Sommet d’affaires du G20, Toronto (Canada)
Cher John,
Je tiens à vous féliciter d'avoir organisé cet impressionnant
rassemblement de dirigeants économiques, dans le but de débattre des
moteurs d'une croissance durable.
Cette réunion a lieu alors que semble s'amorcer la sortie de la plus
grave crise économique de ces dernières décennies; une crise qui a
ébranlé nombre de vos entreprises et entraîné la perte de millions
d'emplois.
Alors que nous nous apprêtons peut être à tourner cette sombre page, le
renforcement de la reprise économique mondiale apparaît fondamental pour
réparer les dégâts causés par la crise financière. À l'heure actuelle,
l'assainissement des finances publiques s'avère aussi indispensable que
la croissance économique.
L'ouverture des échanges et l'investissement international sont au cœur
de cet exercice. Ils peuvent contribuer à stimuler la croissance
mondiale et soutenir les ajustements macro économiques, afin de ramener
les divers déséquilibres à des niveaux politiquement et économiquement
viables.
C'est pourquoi le commerce, en tant que moteur de croissance, doit faire
partie intégrante du cadre que met en place le G 20 depuis le Sommet de
Pittsburgh en vue d'atteindre une croissance durable et équilibrée.
Le commerce a été une victime majeure de la crise financière. Sujet à
une brutale contraction dès le dernier trimestre de 2008, il a accusé un
déclin sans précédent de 12 pour cent en 2009. La part du commerce
mondial dans le PIB a diminué d'un tiers, à mesure que les chaînes
d'approvisionnement internationales amplifiaient cette contraction et la
diffusaient dans le monde entier, illustrant ainsi le profond niveau
d'intégration atteint par l'économie mondiale.
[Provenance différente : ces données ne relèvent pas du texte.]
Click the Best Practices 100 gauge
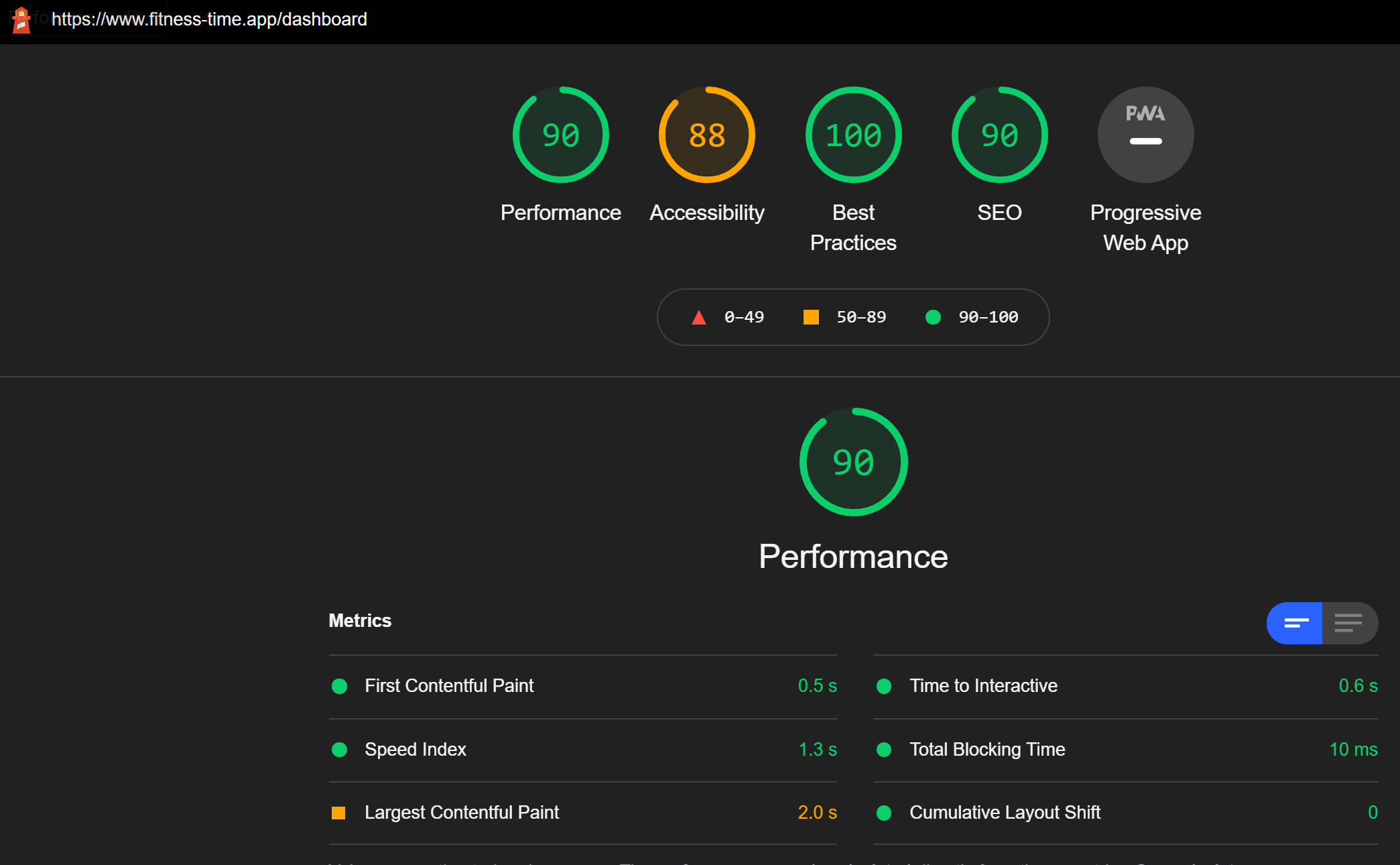Screen dimensions: 1400x865 coord(853,135)
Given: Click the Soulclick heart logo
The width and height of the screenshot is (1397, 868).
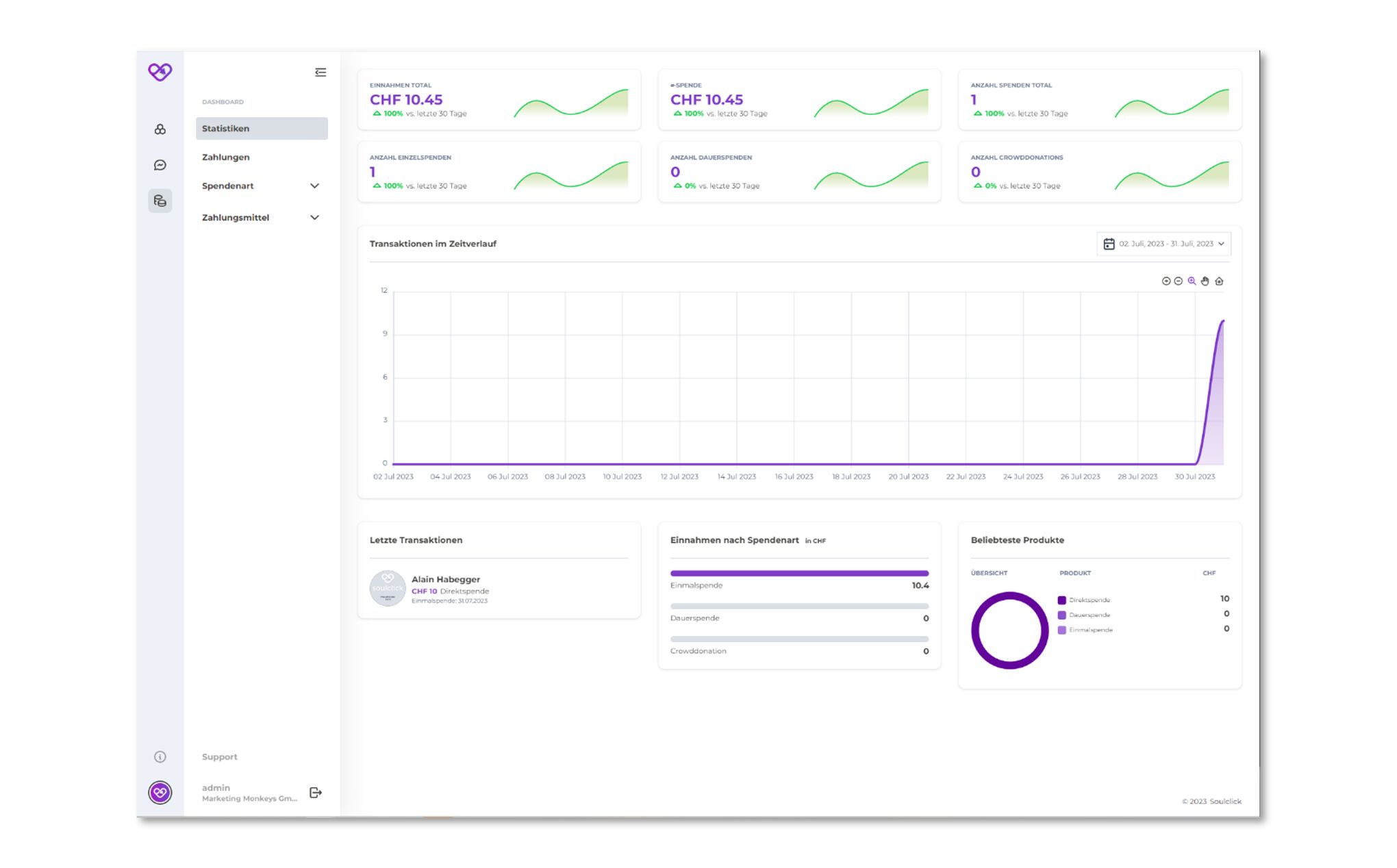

La principale cause de la contraction du commerce réside dans
l'effondrement de la demande globale. Rien de surprenant à cela, si l'on
considère le degré d'endettement des consommateurs en Amérique du Nord
et dans certaines régions d'Europe à partir de 2008, et la vitesse à
laquelle la consommation a été sapée par l'étranglement du crédit
bancaire.
Le resserrement du crédit a affecté le commerce en créant une pénurie
des financements du commerce à court terme tels que les lettres de
crédit, indispensables pour de nombreux pays en développement ainsi que
pour les petites et moyennes entreprises du monde entier. L'ensemble de
mesures de soutien au financement du commerce, adopté l'année dernière
lors du Sommet du G 20 à Londres, a joué un rôle considérable dans la
résolution de ce problème. Néanmoins, les entreprises de nombreux pays
en développement à faible revenu continuent de se heurter à de graves
difficultés faute de pouvoir accéder à des fonds pour le commerce à un
coût abordable. Il faut donc éviter de précipiter la suppression de ces
mesures et fournir davantage de financements ciblés pour répondre à ces
besoins spécifiques.
Plus étonnant peut-être est le rôle limité du protectionnisme commercial
dans la contraction du commerce observée l'année dernière. Le
protectionnisme est sans doute le seul effet secondaire de la crise qui
ne s'est pas encore manifesté. La surveillance rigoureuse des
restrictions commerciales par l'OMC démontre quelques dérapages de la
part de pays du G 20, mais globalement, l'incidence des nouvelles
restrictions a été limitée: la part des flux commerciaux mondiaux
affectée n'a pas dépassé les 1 pour cent depuis 2008. Les pressions
protectionnistes se mesurent traditionnellement par une demande accrue
de mesures correctives commerciales de la part du secteur privé; or ce
phénomène ne s'est pas encore produit: les mesures antidumping,
compensatoires et de sauvegarde se maintiennent à leurs niveaux d'avant
la crise.
Parallèlement, au cours de ces 18 derniers mois, de nombreux Membres de
l'OMC ont mis en œuvre des mesures pour ouvrir leurs économies. Le
Canada a par exemple éliminé cette année un nombre conséquent de droits
d'importation sur les intrants manufacturiers, les machines et les
matériels, et promet de ne pas en rester là.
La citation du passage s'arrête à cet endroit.